Take a look at our receiver Spring preview here. As we thought, there is lots of talk from the mouthpieces of the program around freshmen adding great depth and competition to the rotation. It's silly talk as depending on freshmen receivers is a dangerous path. The surprise wasn't the issue of depth. We've known that's existed for a while now. The surprise was the inconsistency in catching the ball with our big four. Let's hope this Spring was Levy tweaking their mechanics. Similar to a hitting instructor breaking down a player's swing that results in poor early results as they focus on the process rather than production. The other area of concern is the lack of a playmaker. All of our receivers are steady but none scream ability in making players miss or in getting behind quality corners on a consistent basis. Rather than hope for one of the freshmen to come in and be a star, we should hope that one or two of the new guys will be able to come in and add a different dimension to the receiver rotation because right now we have four guys with very similar skillsets. Let's hope Isaiah Barton is the second coming of Sammy Moore. If we have a guy with speed that will help our passing game immensely.

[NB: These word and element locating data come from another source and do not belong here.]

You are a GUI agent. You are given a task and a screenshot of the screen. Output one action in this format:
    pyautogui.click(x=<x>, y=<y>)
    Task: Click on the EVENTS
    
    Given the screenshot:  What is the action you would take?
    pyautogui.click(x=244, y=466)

3) With a bullet (at least from Paul Wulff's perspective), Jeff Tuel is QB1.
Back in October, we talked about why it was important to sit Marshall Lobbestael. Read that write-up here. He's not a Pac-10 starter and there is plenty of statistical data to tell us that. He might have flashes but he's not a guy you invest in to run your program week in and week out. Here's the problem. Paul Wulff badly wants competition at each spot and he also knows that the likelihood of Jeff Tuel taking every snap this Fall is extremely unlikely. In other words, he needs someone to step-up and compete. That's why we wrote here in our Spring preview that the nightmare scenario is Wulff continuing to play the game of "no one has won the starter job" coming out of the Spring. Unfortunately, it looked to be headed that way until the final week of practice in which it was clear that Jeff Tuel is a clear-cut QB1. That's good news. The quarterback position is going to be a struggle this coming season. A shortage of receivers with experience and an offensive line that's inconsistent is going to be maddening at times. Let's hope that Jeff Tuel survives the season and is able to get the reps he needs to become a star QB before his career is done. At least the question of whether he would get those reps as the starter has been put to rest this Spring.
4) Our cup runneth over in the secondary.

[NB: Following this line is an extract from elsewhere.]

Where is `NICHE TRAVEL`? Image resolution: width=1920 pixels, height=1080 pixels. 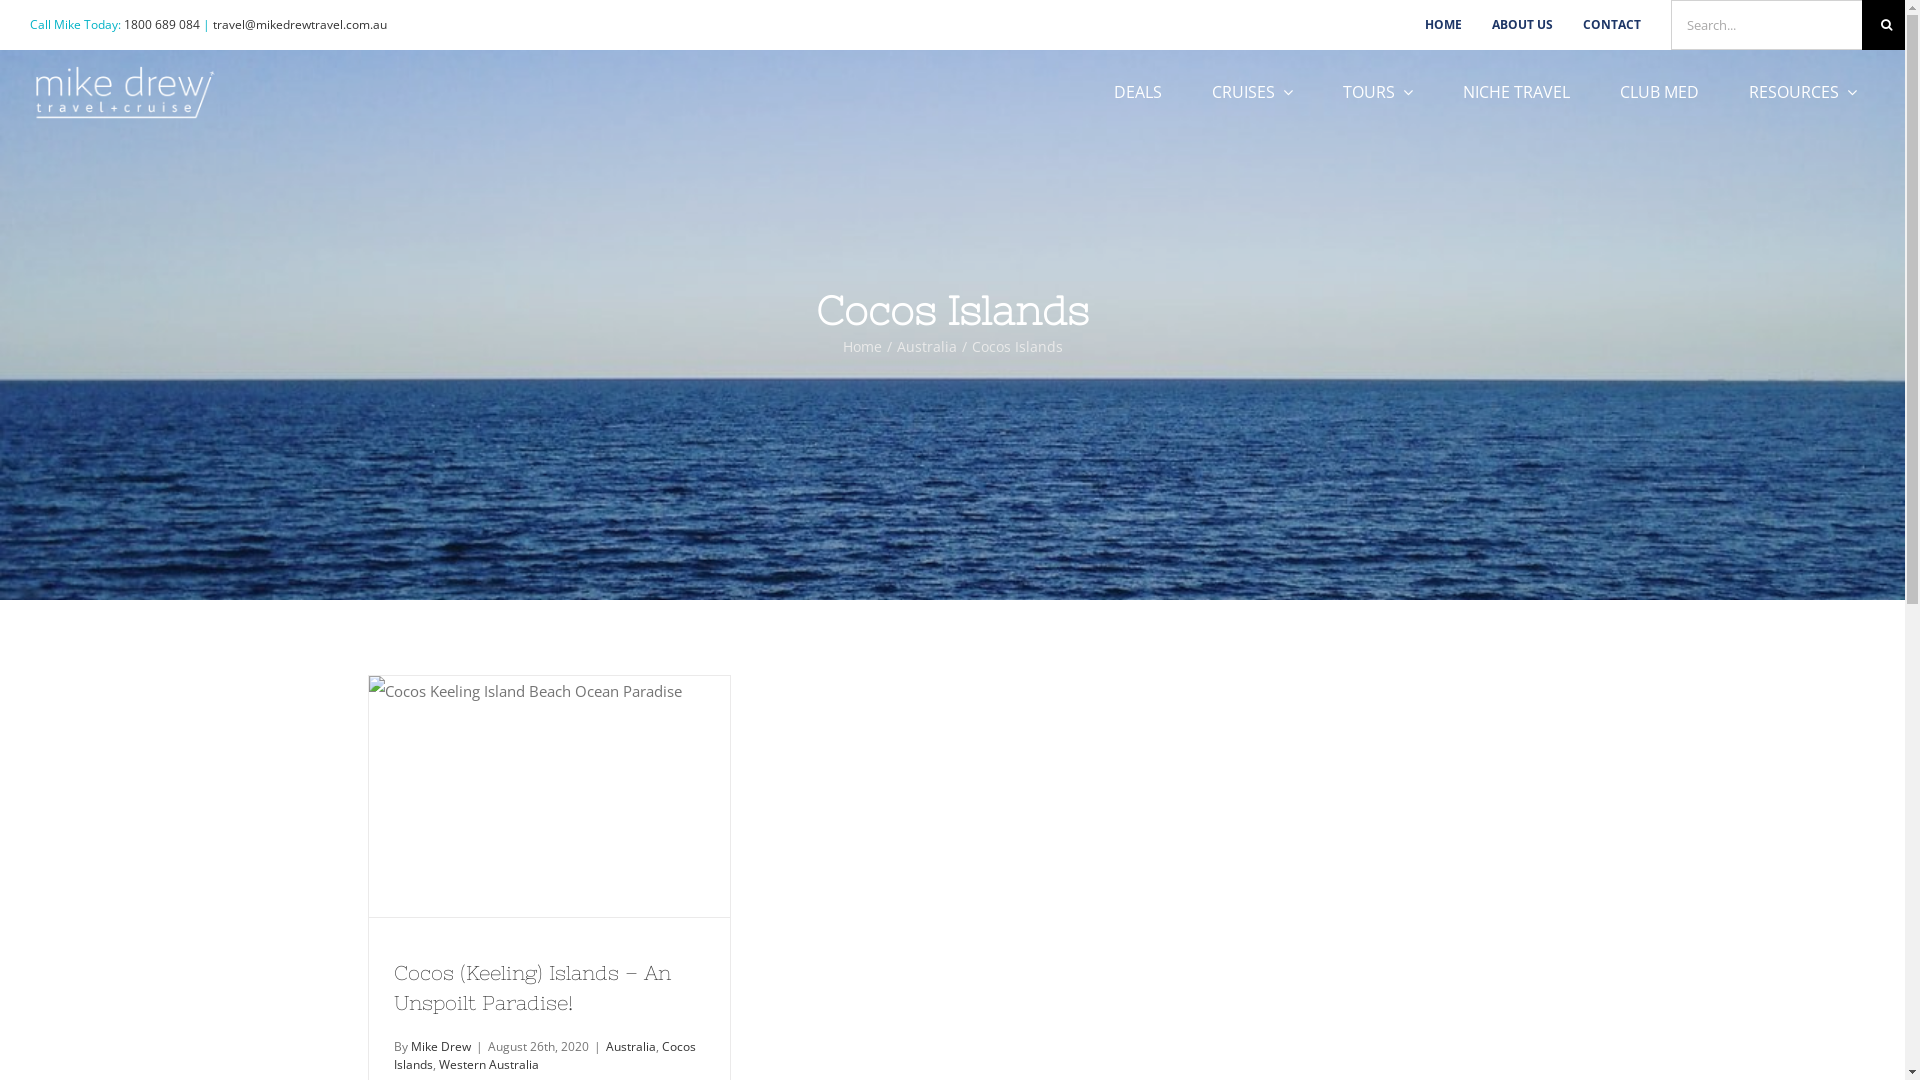
NICHE TRAVEL is located at coordinates (1516, 92).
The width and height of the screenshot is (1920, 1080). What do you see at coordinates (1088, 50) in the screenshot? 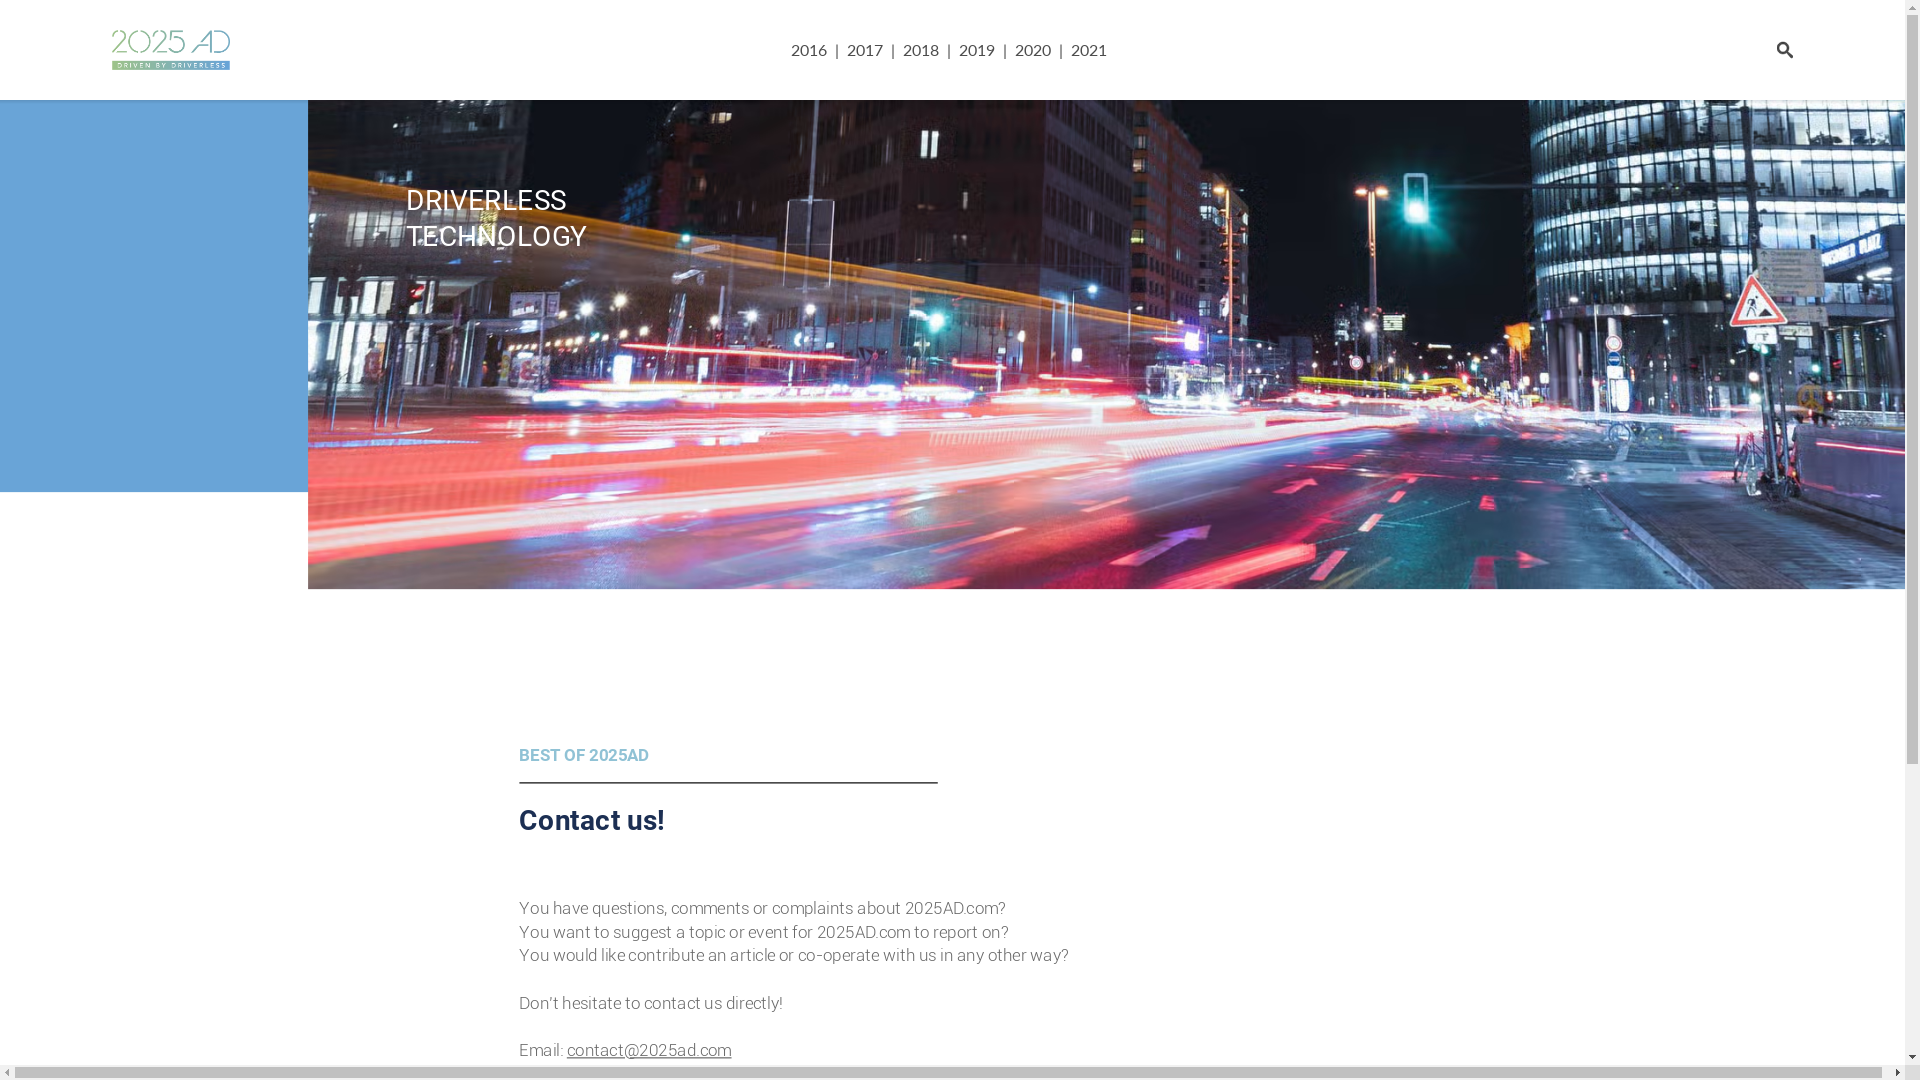
I see `2021` at bounding box center [1088, 50].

Heading into the Spring we wrote that the secondary was going to be our most competitive area. We focused mostly on the freshmen four (Atofau, Locker, Washington, and Carpenter) but it turns out that the guys making the most noise were the young veterans. Daniel Simmons might be our best pro prospect on the roster coming out of the Spring. He'll lock down a corner. Aire Justin successfully held of Nolan Washington at the other corner spot. Tyree Toomer and Myron Beck asserted themselves as guys that need reps at safety. All of this is fantastic news for the program. It gives the youngsters time to grow and it creates that long dreamed about competition among a large set of players for four spots. Chris Ball, you are a gift to the program.